I had the Thorns taking a total of 34 throw-ins in regulation, 17 in each half. They added 11 in overtime for 45 total. Gotham took 34 total; 17 first half, 12 second, five in overtime.

Of Portland’s throws 12 (26.6%) resulted in an improvement in Portland’s tactical position. 13 (29%) were poorly taken and went against Portland. The other 20, (44.4%) were just neutral; kept possession but nothing going forward.

Here’s how that’s going:

OpponentAdvantage gainedAdvantage lostOpponent gainOpponent loss
San Diego39%22%63%26%
Kansas City23%14%32%45%
San Diego20%40%41%22%
Angel City29%19%40%45%

We’re looking at the same issue here we’ve been seeing so far this season; the Thorns don’t take throw-ins well.

And it’s not just “an NWSL thing”; their opponents also tend to be better at it – Gotham profited from 15 of 34 and only lost five.

I’m not sure why the coaching staff doesn’t work with the fullbacks – because it’s Kling and Kuikka who take the vast number of these throws – to be quicker, and better at getting distance and accuracy on the throws, and with the other field players to move to get open to give the fullbacks better options.

Even if it’s just a marginal advantage, it is an advantage. Why not take it?

Player Ratings and Comments

First, I should explain something. This match is unusual for the plus-minus ratings system because of the overtime skews the numbers. Typically it’s useful to see things like net PMR (did she have lots more good than bad? Kinda meh? Lots of minuses?) or overall numbers (+14/-14? Somebody was real busy! +2/-1? Were you even on the pitch?).

You can compare those across matches, or opponents, and even use them over the season to get a sense of changes in player form…but only if you’re comparing numbers over the same 90-minute period.

The overtime means the baseline isn’t even, that a “+20/-4”, instead of a good match, might just be the effect of having more opportunities for significant actions.

So I’ve separated the 90-minute numbers from the full match; I’ve tabulated the separate periods the way I normally do, so there’s a third subset that covers the overtime. So for this math the PMRs read like this:

(first half : second half : overtime : 90-minute total (full match total))

Are we good? Okay, then, so…

Smith (+6/-3 : +7/-3 : +4/-2 : +13/-6 (+17/-8))

Two things are both possible; Sophia Smith could do good, hard work for 120 minutes, and could also have a very poor match both by her own standards and in comparison to the other players on the pitch.

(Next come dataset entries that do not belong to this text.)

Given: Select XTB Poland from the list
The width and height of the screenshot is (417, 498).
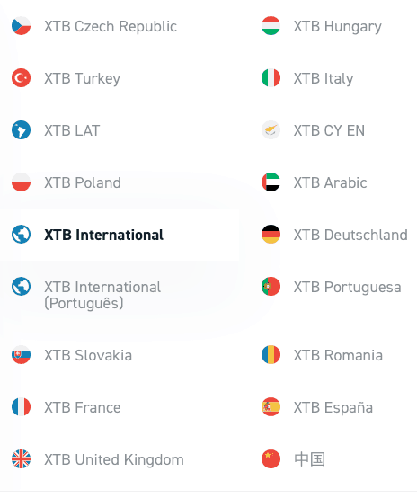Looking at the screenshot, I should point(83,182).
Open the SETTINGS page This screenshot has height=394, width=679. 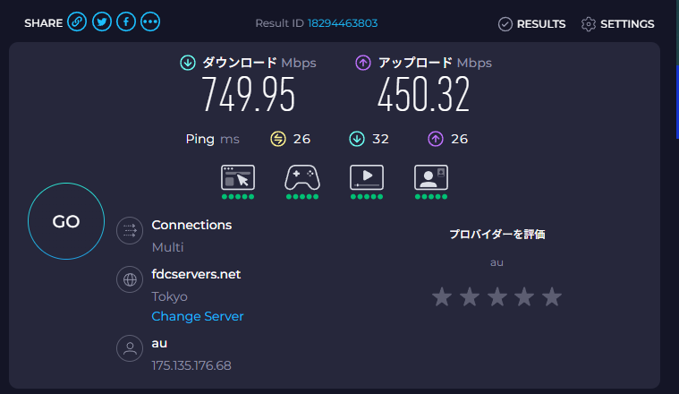pos(617,24)
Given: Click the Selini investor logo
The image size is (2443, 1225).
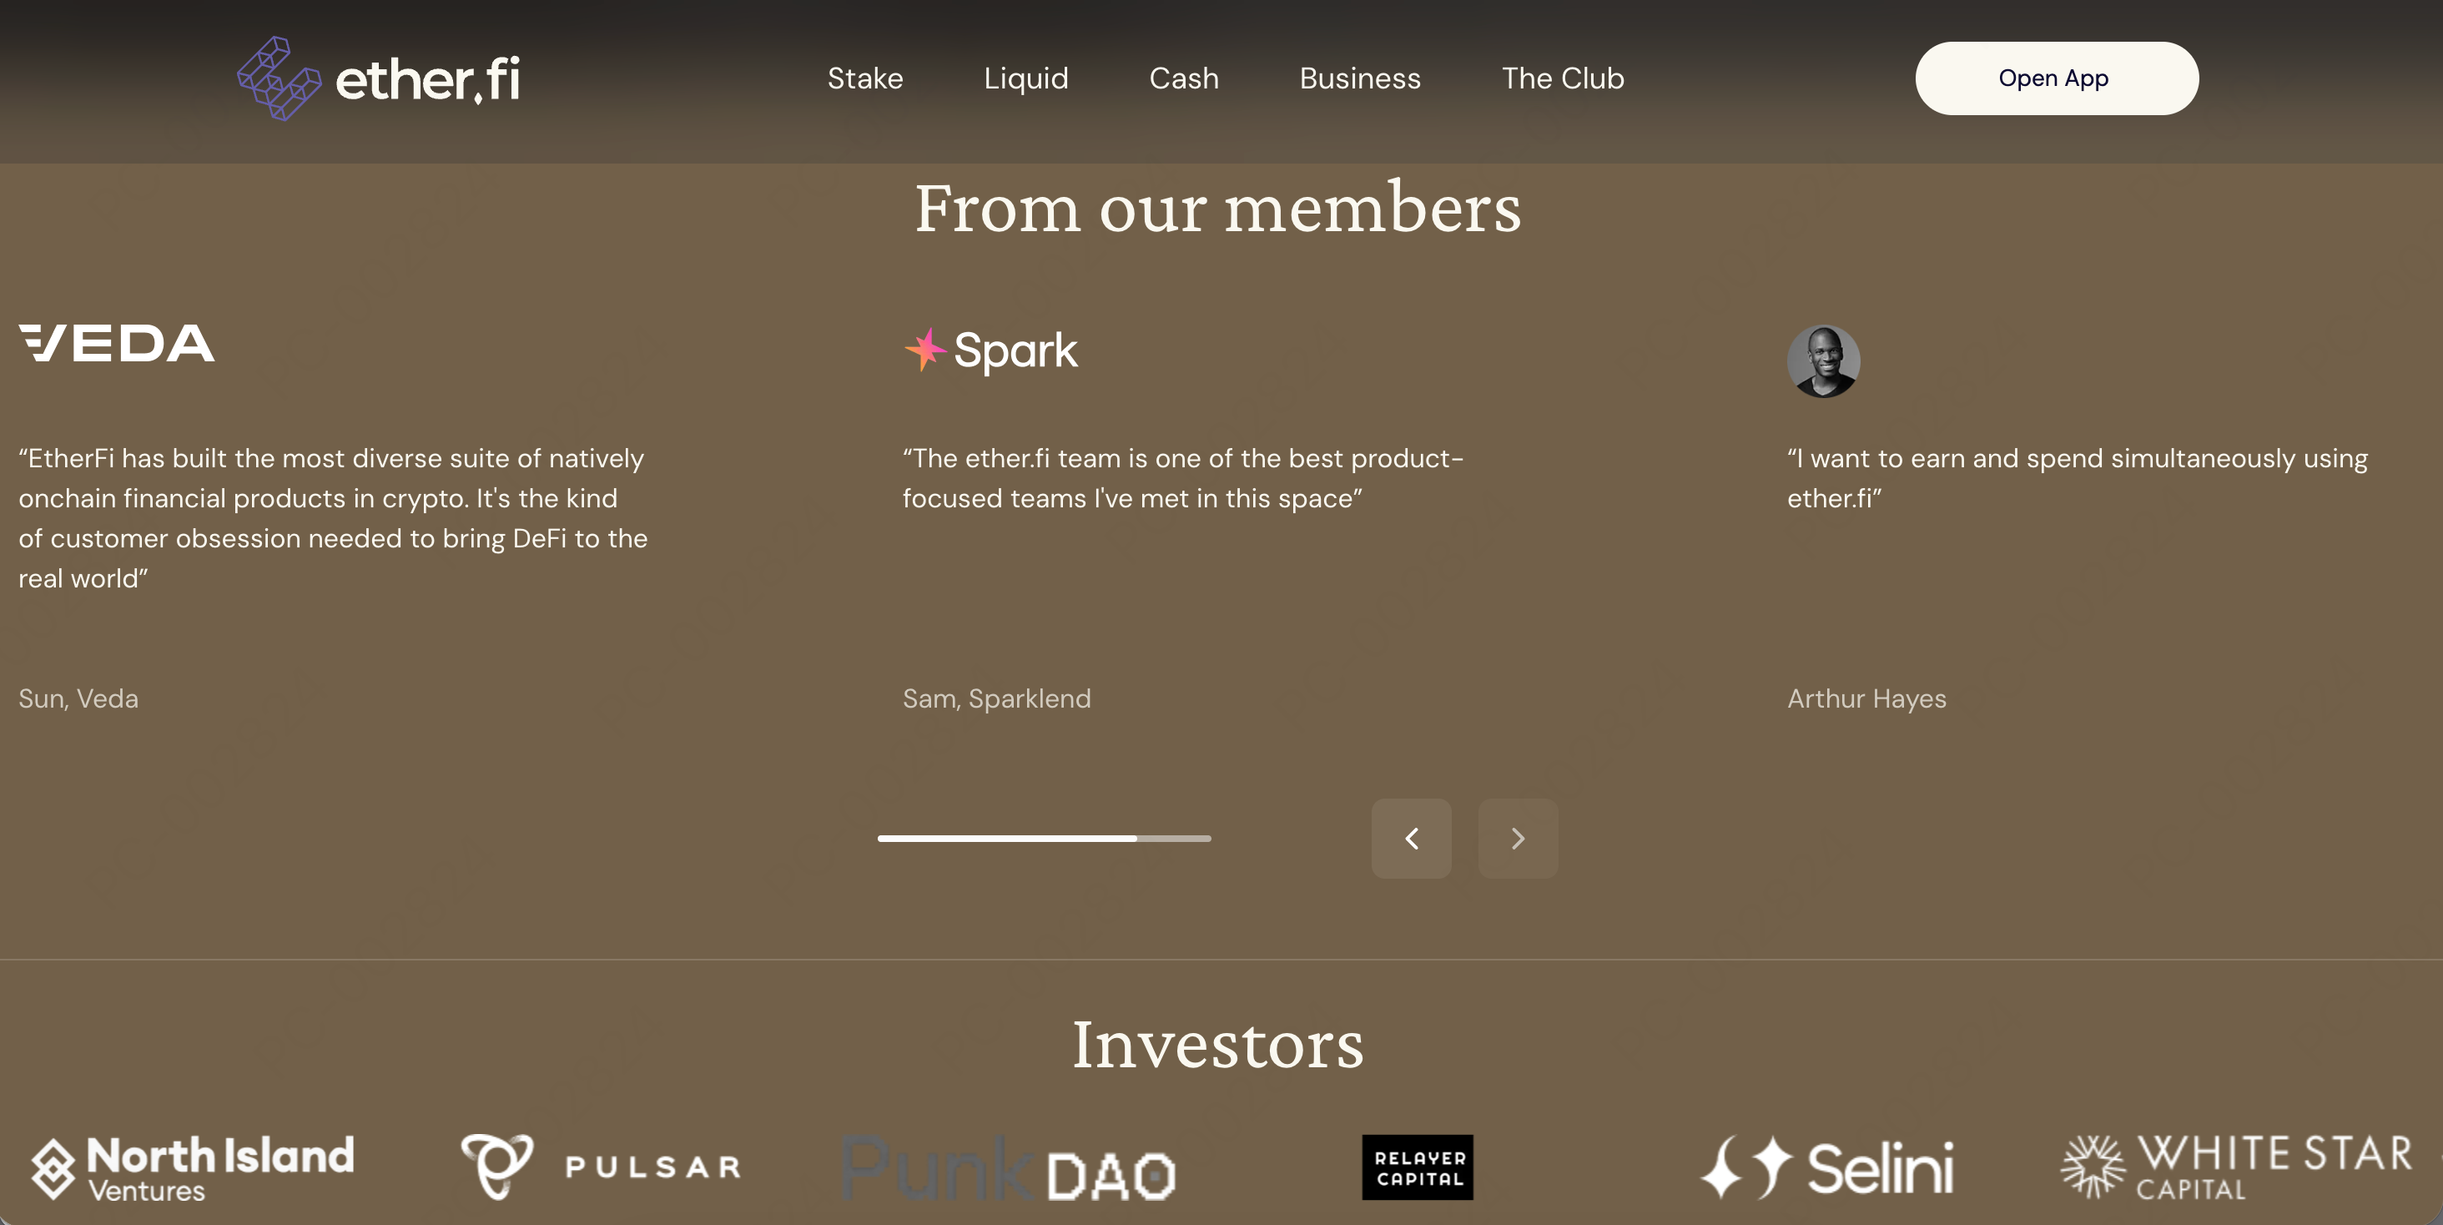Looking at the screenshot, I should coord(1828,1167).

To end two hours with two off-target shots? Go back up and look at Henderson’s xG plot; Rodriguez is third on the Thorns xG chart with 0.13 xG…and Smith is somewhere below that. She’s not even visible.

That’s not a vintage Smith outing. Sofascore agrees, rating her the lowest on the pitch:

I’m not sure I agree that Smith was the worst player on the pitch in absolute terms; she still did a lot of positives. But compared to her own standard, I think if came down to the way she was used – thrown largely unsupported at a very solid Gotham backline – which exaggerated her weaknesses at a time when her strengths are still hampered by injury.

A thoroughly frustrating day for Smith, her club, and her fans.

Dunn (116′ – +7/-1 : +11/-3 : +3/-3: +18/-4 (+21/-7) Normally I’d hang “Woman of the Match” on Dunn purely by dint of the good, hard work her numbers show, and she did do good work in general, the sort of thing she does when she does well in midfield.

Unfortunately she was put on the pitch to be the right wing, and as such was not particularly effective. My guess is that Amoros had seen her use the space between their lines in the win on 10/7 and took it away last Sunday by shifting from a 4-3-3 to a 4-1-4-1.

The result was that Dunn ended up trying to huck crosses into the box:

You can see how poorly that worked. Dunno if that was her, or a coaching direction.

Bad day at the office? Not really! But – like the rest of this one – the final edge of technical and tactical performance just wasn’t there when the match balanced on a knife-edge.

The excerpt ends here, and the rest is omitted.